――中小企業金融円滑化法の終了によって、「ABL」への注目度が上がったわけですね。米国では「ABL」は一般的に活用されていると聞きましたが。

はい。米国で「ABL」は企業の資金調達において一般的な手法です。米国のGEキャピタルは、米国の「ABL」市場の中で、最大手のプレイヤーです。主たる融資先は、ミドルマーケットと呼ばれる中堅・中小企業が多いのです。

米国で培った動産の査定や管理の手法を、日本にも持ち込んで市場を広げようというのが、私どもの考えです。

――日本の既存銀行などとは、競合しないのでしょうか?

日本の銀行さんとは競合しない事業モデルです。むしろ、補完しあう関係にあるといえます。銀行は不動産を担保とすることが多いので、一定程度までしか融資できませんが、我々がその取引先を紹介していただくことで、動産を担保にして融資ができます。そうすると貸出先の企業の経営が安定するわけですから、銀行にとっても、これは基本的にはいい話なんですね。

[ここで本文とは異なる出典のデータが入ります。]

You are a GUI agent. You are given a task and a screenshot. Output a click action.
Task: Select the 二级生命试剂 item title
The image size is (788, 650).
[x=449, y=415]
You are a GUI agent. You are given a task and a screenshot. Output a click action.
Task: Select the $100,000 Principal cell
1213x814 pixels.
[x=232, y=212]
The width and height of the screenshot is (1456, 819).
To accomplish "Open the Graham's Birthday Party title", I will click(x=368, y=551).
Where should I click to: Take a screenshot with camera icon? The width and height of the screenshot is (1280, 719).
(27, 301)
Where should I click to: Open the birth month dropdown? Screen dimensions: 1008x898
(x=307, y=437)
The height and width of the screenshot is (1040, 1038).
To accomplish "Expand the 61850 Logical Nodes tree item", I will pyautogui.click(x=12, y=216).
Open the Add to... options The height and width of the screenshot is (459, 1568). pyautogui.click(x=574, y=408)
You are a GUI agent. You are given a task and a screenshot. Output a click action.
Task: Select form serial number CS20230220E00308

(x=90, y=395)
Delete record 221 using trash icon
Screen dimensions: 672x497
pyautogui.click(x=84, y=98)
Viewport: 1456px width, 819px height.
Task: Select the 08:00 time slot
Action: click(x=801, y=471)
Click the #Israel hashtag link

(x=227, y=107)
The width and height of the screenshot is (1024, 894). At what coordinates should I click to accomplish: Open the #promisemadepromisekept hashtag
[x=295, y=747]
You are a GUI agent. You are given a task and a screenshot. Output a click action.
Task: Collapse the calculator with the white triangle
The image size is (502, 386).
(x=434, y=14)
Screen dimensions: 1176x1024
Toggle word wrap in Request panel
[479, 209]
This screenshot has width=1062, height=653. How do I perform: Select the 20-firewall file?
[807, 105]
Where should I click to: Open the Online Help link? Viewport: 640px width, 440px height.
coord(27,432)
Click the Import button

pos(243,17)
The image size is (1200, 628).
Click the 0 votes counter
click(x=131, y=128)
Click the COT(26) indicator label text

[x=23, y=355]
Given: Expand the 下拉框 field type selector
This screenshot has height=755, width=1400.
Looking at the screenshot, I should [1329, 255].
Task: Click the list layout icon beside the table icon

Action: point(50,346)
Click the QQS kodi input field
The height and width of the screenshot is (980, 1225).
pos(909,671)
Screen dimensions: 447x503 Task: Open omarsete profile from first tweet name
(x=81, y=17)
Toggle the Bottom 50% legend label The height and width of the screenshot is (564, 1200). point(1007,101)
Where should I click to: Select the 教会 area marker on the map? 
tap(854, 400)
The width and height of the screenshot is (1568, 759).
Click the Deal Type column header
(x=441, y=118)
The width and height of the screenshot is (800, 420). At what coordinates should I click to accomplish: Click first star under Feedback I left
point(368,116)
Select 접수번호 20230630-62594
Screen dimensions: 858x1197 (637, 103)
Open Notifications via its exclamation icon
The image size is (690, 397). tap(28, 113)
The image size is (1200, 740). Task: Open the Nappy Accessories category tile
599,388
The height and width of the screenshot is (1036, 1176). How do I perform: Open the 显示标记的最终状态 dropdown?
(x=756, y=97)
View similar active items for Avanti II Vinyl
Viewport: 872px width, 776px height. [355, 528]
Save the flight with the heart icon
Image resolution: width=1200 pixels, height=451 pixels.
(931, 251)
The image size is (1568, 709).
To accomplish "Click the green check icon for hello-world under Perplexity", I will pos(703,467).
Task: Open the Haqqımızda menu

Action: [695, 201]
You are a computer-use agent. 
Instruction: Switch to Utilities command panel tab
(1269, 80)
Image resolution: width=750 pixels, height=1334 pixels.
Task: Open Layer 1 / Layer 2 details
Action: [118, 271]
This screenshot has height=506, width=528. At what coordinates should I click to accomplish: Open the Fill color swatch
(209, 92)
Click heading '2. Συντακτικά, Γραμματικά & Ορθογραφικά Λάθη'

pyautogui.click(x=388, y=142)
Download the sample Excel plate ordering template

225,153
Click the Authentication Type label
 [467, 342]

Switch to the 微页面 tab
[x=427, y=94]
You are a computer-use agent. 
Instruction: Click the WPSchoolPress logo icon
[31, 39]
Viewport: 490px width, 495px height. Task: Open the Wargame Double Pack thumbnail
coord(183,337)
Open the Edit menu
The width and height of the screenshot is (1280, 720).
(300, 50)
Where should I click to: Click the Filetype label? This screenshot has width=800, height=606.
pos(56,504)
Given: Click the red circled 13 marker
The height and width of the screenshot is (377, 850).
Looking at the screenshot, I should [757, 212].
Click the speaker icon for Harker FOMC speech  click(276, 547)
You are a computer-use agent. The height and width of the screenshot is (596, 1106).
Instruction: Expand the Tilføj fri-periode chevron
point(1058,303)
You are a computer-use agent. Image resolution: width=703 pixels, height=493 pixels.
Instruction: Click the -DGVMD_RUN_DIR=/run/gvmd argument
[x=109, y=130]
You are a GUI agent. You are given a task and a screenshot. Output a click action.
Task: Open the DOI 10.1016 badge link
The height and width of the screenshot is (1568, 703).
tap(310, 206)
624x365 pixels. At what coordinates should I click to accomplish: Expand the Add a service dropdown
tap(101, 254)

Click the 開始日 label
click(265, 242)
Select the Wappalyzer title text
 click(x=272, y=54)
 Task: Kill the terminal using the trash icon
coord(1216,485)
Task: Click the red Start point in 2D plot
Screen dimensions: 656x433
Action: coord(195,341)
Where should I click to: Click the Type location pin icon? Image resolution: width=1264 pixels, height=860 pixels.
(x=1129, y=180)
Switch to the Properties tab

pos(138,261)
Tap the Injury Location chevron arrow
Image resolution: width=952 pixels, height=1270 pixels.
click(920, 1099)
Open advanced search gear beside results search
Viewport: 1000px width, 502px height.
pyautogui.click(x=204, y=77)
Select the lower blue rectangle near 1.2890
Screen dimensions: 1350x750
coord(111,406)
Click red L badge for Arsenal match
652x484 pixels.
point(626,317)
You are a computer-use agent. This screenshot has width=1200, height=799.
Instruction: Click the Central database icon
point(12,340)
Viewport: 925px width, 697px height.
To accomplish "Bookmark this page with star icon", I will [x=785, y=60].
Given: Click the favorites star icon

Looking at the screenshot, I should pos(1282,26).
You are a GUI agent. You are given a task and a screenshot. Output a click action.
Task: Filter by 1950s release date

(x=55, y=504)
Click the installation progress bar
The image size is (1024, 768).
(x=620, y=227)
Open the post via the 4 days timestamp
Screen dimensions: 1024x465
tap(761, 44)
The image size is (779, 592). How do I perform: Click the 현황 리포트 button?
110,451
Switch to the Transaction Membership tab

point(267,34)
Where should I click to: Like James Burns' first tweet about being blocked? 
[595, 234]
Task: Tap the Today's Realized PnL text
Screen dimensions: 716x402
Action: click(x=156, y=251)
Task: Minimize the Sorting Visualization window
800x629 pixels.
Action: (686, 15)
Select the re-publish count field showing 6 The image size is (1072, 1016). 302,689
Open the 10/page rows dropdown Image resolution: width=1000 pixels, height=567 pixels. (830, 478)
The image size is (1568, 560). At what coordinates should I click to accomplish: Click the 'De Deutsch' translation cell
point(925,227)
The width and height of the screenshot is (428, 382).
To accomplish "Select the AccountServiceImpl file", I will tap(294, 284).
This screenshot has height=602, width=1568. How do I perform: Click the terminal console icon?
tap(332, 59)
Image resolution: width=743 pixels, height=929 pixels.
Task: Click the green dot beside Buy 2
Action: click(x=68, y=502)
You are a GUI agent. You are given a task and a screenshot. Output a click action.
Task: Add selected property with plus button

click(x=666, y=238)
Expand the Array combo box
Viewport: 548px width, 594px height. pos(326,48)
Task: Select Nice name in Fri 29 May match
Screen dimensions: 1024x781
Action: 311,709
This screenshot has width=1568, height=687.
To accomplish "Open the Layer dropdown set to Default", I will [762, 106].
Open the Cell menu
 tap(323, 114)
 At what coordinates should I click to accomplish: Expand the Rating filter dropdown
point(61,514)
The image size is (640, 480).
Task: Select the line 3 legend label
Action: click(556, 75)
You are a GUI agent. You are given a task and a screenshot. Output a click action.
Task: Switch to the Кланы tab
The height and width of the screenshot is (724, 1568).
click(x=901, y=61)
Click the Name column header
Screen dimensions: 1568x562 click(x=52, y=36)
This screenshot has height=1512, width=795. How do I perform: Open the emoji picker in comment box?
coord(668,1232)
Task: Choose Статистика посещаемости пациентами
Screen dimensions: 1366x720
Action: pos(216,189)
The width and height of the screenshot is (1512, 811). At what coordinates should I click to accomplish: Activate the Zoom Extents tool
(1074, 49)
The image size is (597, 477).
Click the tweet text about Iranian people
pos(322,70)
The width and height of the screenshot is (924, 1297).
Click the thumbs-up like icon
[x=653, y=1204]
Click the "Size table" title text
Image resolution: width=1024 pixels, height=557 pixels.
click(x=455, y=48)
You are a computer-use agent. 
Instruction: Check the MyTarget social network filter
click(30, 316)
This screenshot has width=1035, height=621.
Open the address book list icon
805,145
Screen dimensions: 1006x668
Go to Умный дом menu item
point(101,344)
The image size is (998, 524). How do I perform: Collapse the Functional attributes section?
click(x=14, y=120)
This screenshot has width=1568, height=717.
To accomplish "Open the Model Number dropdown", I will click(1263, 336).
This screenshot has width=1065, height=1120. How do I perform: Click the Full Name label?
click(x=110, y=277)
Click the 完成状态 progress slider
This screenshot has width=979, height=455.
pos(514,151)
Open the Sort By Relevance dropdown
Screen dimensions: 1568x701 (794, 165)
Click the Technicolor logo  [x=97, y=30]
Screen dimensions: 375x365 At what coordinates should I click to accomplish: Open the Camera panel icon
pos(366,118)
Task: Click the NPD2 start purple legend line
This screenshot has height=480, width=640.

ですから、銀行からちょっとこの企業の動産を見てくださいと言われて、それではこの部分を担保にしてお貸ししましょう、というようなことができるわけです。

――それにしても、動産の査定やモニタリングは、なかなか手間のかかる大変な作業ではないでしょうか?

まず、在庫に関しては、事前に在庫管理システムを徹底的に調査させていただいて、日々どういう売上げをあげてどういう風に在庫が動くかということを把握させていただきます。また、売掛金に関しても、資金の動きをしっかりとモニターして、ちょっとこれは従来のパターンと違うのではないかなど、資金の移動を把握することができるようにさせていただきます。

――日本で「ABL」の事業を行っていく上での課題みたいなものはありますか?

売掛金に譲渡禁止条項という項目が付いていることがありまして、その場合は、売掛金を担保にできないという法律上の問題があります。我々の考えでは、純粋な資金調達目的においては、この条項が付いていても担保にしていいのではないかと主張しています。

――地銀さんなどと補完関係にあるとおっしゃいましたが、融資先とはどのような関係を築いているのでしょうか?

GEというのはもともと製造業からスタートした企業ですが、今では売上げの7割が製造業、3割が金融業からという形になっています。実はGEは1892年以来、CEOが9人しかおらず、その全てが社内昇格の形でCEOになったという珍しい会社です。

したがって、GEでは人材育成プログラムが充実しています。長期にわたるリーダーシッププログラムの中で、将来のリーダーを育成しているからです。

GEキャピタルの日本法人でも、こうしたノウハウを「ABL」やリースでの取引先に無償で提供する「Access GE」というサービスを提供しています。ただ融資やリースを行うのではなく、企業再生のための人材育成プログラムなどを提供するのです。

例えば、ある外食チェーンでは、社長の方が、外食産業にはない製造業的なノウハウを用いて生産性を上げたいというご要望を持っておられました。それにお応えする形で、同社に「Access GE」のサービスを提供しましたが、その結果生産性が上がったという事例がございます。

――なるほど。「ABL」だけでなく、GE創業以来のグローバルなノウハウを提供できるわけですね。

そうすることで、地銀さん、取引先、我々の三者が、「Win-Win-Win」の関係を築けるわけです。

――すごいですね。日本の中小・中堅企業にとっては、資金調達だけでない、新たな企業再生への手段となりそうですね。「ABL」の普及には、大きな社会的意義がありそうです。本日はお忙しい中、ありがとうございました。